Dopo la bufera di agosto, a Milano Marittima si prospettano nuovi scenari. Speriamo solo che le idee siano migliori di quelle degli ultimi 20 anni.

Milano Marittima, una località unica, un vero sogno di paese (per noi che la abbiamo sempre vissuta tutto l’anno) che, oggi, pare vada “ripensata”. Siamo consapevoli tutti che alla maggior parte della gente, e partiamo da chi sbandiera il suo (presunto) amore per la cittadina, non importa in realtà un bel fico secco della Milano Marittima del passato, del presente e figuriamoci del futuro (interessa solo il nome, per credersi fighetti o addirittura signori). Resta il fatto che la bufera di Agosto ci ha messo davvero davanti ad una svolta epocale definitiva.

milano marittima pini

Qui non si tratta di voltar pagina. Qui si tratta proprio di iniziare un nuovo libro e quale sarà la trama? Già da un quarto di secolo stiamo perdendo la battaglia contro la massiccia cementificazione (altrove chiamasi rapallizzazione) che elimina continuamente spazi verdi e snatura anche il contesto urbanistico. Una progressione di case o palazzine del tutto decontestualizzate per strutture e colori, che non dialogano con il restante paesaggio, com’era invece per le vecchie costruzioni, fossero villette, condomini o alberghi. Perché, come ho detto prima, per molti l’importante non è avere una casa “di Milano Marittima” bensì vogliono semplicemente una casa “a Milano Marittima”, che è ben diverso! Delle caratteristiche architettonico paesaggistiche non gliene frega una beata mazza, vogliono solo sfoggiare una proprietà che nel loro cervello fa status, esattamente come sfoggiate l’orologione, il macchinone e magari… lo zoccolone di turno.

Vi piaccia o meno, Milano marittima è i suoi pini. La nostra unica caratteristica.

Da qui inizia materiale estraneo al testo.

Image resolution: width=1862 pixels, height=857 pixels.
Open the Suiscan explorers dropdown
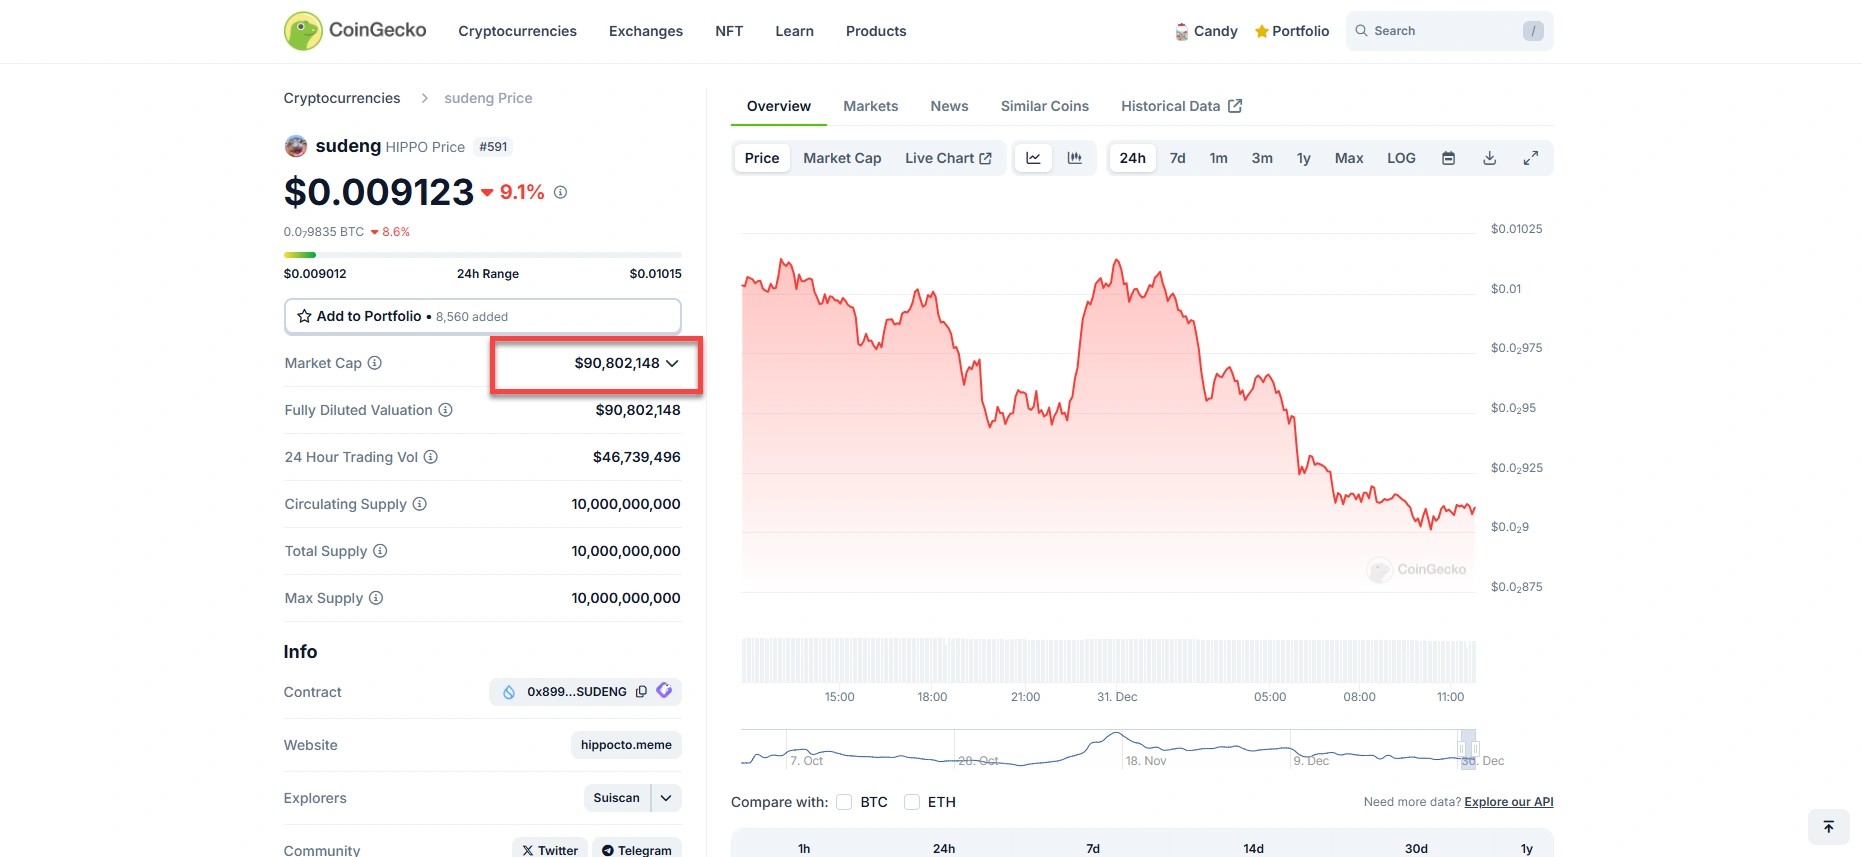pyautogui.click(x=666, y=798)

Come l’acqua lo è per Venezia. L’Italia è piena di grandi città d’arte, ma di città d’arte su palafitte in acqua c’è solo Venezia. Quelle teste di legno (non uso altri termini essendo un signore) che dicono che non si costruisce una città dentro a una pineta, stranamente non direbbero mai che è stata una stronzata pazzesca, e un enorme pericolo, aver edificato una città imperiale su una foresta di legno marcio nella mefitica laguna. Ma voi ve lo immaginate il sindaco di Venezia ordinare di tombare tutti i canali (qua si chiede di segare tutti i pini) perché sono responsabili del problema dell’acqua alta che ha sempre fatto danni inenarrabili alla città di San Marco e non parliamo ai suoi monumenti di importanza mondiale? Oppure perché fra i tanti milioni di turisti che girano in città, chissà quanti in percentuale non sanno nuotare e quindi potenzialmente ogni passo che fanno se non stanno attenti rischiano di affogare? Ma vi rendete conto, ogni tanto, delle enormi stronzate che escono dalla bocca o scrivono col ditino ignorante sul web?

In compenso qualcosa di intelligente lo abbiamo letto sul Carlino del 27 agosto 25 “I pini, ipotesi sostituzione, serve una riflessione, non va snaturata la località” in una intervista all’assessora Bosi, e sempre sullo stesso un intervento del sindaco Missiroli “Non rinunceremo ai nostri pini”. Ma è proprio in questa intervista che il sindaco accenna a una “Occasione per ripensare e rilanciare Milano Marittima sul piano turistico (…) dovremo rivedere quegli spazi” (cioè tutta l’area colpita dal nubifragio ndr). Appunto, e come? Le scelte urbanistico architettoniche degli ultimi anni e non parliamo della viabilità, sono state una tragedia. Hanno già fatto danni. Complicare l’assetto viario, fra l’altro non manutenuto ma sempre più effetto tratturo sardo, sfornare permessi edilizi come maritozzi, non sono state delle gran pensate. Eppure si continua in quella vision.

Qualche imbecille ha detto che le città non sono musei, non devono restare mummificate, intangibili, ma cari amici un conto è apportare aggiunte e modifiche, ben altro distruggere completamente la sua identità con scelte stravolgenti e sconvolgenti per i residenti storici. Milano Marittima andrebbe trattata con un vero restauro filologico, altrimenti, come ho detto al principio, non resta che il nome, che poi è quello che in definitiva è l’unica cosa che vi interessa e un vero brand illusorio che regge ancora tutta la baracca.